For low-bandwidth stuff, one can do with much cheaper SBCs like NanoPi R2S Plus.  You'll want to limit the number of SBC types/Variants you need to support in the wild, but testing various SBCs to see how they fit your needs is A Good Idea.

At the USB-Serial interface point, you can use TI ISO6742/ISO7742 (RX,TX,RTS,CTS) or ISO6721/ISO7721 (RX,TX only) digital isolators for both isolation and voltage level translation to 1.8V/2.25-5.5V logic levels.  Downstream does need to supply a few milliAmps at its preferred I/O voltage level, and you'll want to add 100nF/0.1µF X7R/C0G/NP0 supply bypass capacitors on both side supplies, but that's it.  I've had excellent success with these.  As in, they've saved me from my own blunders time and time again.  I also suspect, but cannot confirm, that I have had better success with these in various projects because they also stop ground-related noise spikes/glitches/whatchamacallits, so even the data transfers tend to have less parity errors at higher baud rates.

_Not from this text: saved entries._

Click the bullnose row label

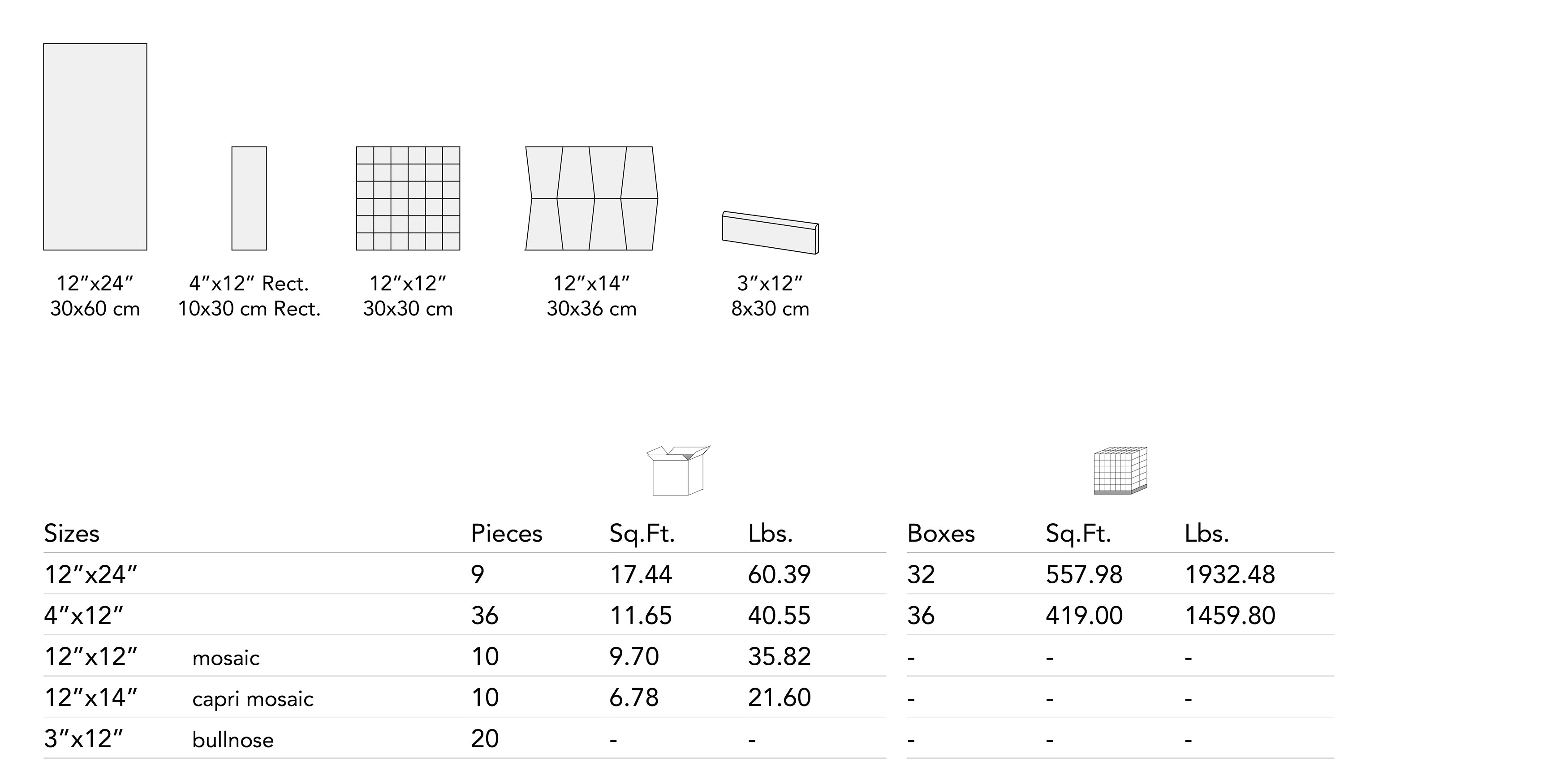coord(233,740)
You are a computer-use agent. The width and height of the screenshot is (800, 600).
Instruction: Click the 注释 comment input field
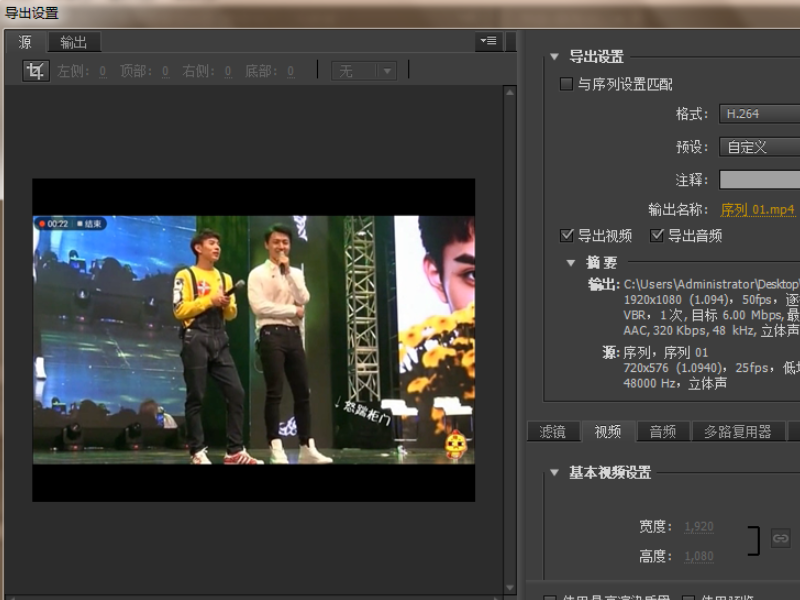click(x=759, y=180)
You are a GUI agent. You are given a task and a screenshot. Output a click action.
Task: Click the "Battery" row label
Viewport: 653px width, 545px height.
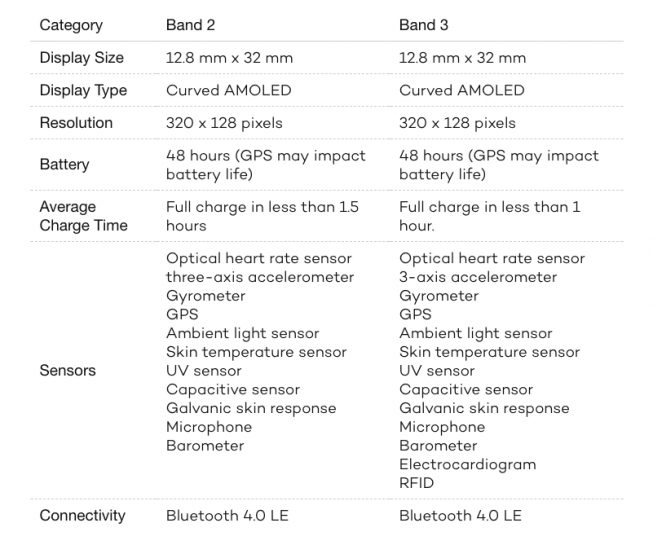64,165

If you use the more powerful Linux SBCs for both data collection and display (aforementioned support high-resolution HDMI displays with accelerated OpenGL ES graphics in Linux), I can warmly recommend using Python 3 + Qt 5 (easily with unified runtime support for both PySide2 and PyQt5, similar to QtPy), with the USB Serial termios stuff running in a separate thread, and using a Queue to transfer data.  If you need to preprocess the data, then I suggest writing a C termios preprocessor module as a dynamic library, loaded to the Python process; it can use pthreads for parallelization.

If you have people who can do systems programming in Linux, you can even split the UI and the data acquisition into separate processes, so that you can use the same acquisition/low-level C code on both headless appliances and interactive workstations, and just plonk the Python UI on top.

For headless appliance type –– local GbE Ethernet accessible data collection and control via public key-based SSH connections ––, I recommend starting by spending a couple of weeks to get familiar with LinuxFromScratch, then build your own appliance distro based on minimized Debian (ARM port) or Devuan.  Looking at LFS helps you understand the tiny but important details on how operating systems based on the Linux kernel actually work –– i.e., how to do systems integration right –– but starting from Debian/Devuan means you don't have to do everything alone, and can instead leverage the work done by the rest of the community.  Of course, I would warmly recommend that if you decide to go this way, you make your efforts public, to further share the workload; but, it is not a requirement: any organization can freely create their own variants without distributing them outside the organization, as distribution within ones own organization is not considered distribution or copying in the copyright law sense, the organization is the actual "end user".

If you go with RPi stuff, good luck.  Quite a lot of upstream developers have been burned by the RPi Foundation and RPi users – basically they're black holes that take everything but almost never contribute anything useful; and usually rename/repackage the projects so that the dependence of well-known FOSS projects is at least hidden if not obfuscated – and many will not engage with such any longer.  Myself somewhat included, although I make exceptions for people I like.